◆ **The task**
Wherever a line below holds the word "checkbox", copy that line.

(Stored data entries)
===============
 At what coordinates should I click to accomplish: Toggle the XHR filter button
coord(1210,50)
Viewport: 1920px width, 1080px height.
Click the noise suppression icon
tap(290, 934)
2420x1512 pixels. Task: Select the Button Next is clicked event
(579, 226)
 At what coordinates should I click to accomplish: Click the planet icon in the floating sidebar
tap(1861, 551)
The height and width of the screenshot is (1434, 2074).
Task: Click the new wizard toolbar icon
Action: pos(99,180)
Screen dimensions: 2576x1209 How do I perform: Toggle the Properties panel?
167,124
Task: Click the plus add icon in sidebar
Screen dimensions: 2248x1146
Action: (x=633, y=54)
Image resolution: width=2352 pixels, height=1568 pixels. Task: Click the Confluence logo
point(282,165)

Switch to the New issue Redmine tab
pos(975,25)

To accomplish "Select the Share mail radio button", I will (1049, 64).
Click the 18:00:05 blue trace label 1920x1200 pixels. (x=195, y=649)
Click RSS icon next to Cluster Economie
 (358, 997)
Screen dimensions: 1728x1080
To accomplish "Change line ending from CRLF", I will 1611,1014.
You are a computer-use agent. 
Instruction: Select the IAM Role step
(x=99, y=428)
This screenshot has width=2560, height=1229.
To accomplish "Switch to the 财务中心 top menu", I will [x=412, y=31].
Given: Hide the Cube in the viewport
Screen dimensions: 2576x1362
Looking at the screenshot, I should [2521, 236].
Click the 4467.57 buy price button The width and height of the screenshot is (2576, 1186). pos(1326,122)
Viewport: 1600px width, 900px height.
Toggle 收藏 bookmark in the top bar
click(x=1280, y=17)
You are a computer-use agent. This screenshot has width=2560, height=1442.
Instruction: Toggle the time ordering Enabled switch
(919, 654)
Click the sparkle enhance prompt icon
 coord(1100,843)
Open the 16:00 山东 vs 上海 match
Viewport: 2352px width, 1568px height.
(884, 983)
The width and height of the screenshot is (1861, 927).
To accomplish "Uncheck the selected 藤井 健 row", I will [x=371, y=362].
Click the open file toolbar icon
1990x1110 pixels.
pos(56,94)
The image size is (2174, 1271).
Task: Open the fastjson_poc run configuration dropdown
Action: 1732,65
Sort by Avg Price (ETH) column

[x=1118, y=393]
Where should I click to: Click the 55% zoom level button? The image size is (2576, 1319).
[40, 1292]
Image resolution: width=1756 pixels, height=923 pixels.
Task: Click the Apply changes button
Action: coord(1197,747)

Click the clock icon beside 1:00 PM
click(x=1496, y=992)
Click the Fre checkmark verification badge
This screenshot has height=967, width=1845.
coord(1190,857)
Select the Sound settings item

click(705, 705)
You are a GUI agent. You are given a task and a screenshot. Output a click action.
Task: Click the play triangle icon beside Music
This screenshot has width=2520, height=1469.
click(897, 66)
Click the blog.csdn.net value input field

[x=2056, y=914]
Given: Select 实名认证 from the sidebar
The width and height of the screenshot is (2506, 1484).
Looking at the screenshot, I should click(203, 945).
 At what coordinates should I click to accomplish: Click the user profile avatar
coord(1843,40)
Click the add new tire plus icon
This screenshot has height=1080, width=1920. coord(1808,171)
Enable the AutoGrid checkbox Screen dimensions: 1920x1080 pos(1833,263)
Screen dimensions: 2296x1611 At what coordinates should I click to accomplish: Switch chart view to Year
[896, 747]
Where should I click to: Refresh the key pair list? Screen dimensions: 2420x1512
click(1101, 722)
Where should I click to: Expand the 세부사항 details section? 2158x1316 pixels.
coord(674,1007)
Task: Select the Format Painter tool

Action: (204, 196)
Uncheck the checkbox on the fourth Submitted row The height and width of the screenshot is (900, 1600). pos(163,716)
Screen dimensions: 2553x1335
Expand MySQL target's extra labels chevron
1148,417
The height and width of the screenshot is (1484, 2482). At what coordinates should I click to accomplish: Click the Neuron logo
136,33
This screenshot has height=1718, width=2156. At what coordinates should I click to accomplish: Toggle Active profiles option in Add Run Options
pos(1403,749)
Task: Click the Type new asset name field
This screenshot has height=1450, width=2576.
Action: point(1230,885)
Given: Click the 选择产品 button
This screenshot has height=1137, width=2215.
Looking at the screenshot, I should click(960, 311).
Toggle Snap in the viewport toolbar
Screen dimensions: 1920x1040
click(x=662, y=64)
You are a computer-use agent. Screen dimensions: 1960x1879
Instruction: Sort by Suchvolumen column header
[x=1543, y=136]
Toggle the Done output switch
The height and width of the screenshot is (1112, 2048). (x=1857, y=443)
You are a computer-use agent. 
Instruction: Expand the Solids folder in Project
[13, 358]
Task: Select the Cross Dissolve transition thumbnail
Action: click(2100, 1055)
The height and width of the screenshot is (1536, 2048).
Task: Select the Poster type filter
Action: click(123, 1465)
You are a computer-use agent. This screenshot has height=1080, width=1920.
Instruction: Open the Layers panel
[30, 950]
===============
◆ **Expected answer**
Enable the AutoGrid checkbox Screen dimensions: 1920x1080 pos(1833,263)
Uncheck the checkbox on the fourth Submitted row The height and width of the screenshot is (900, 1600). pos(163,716)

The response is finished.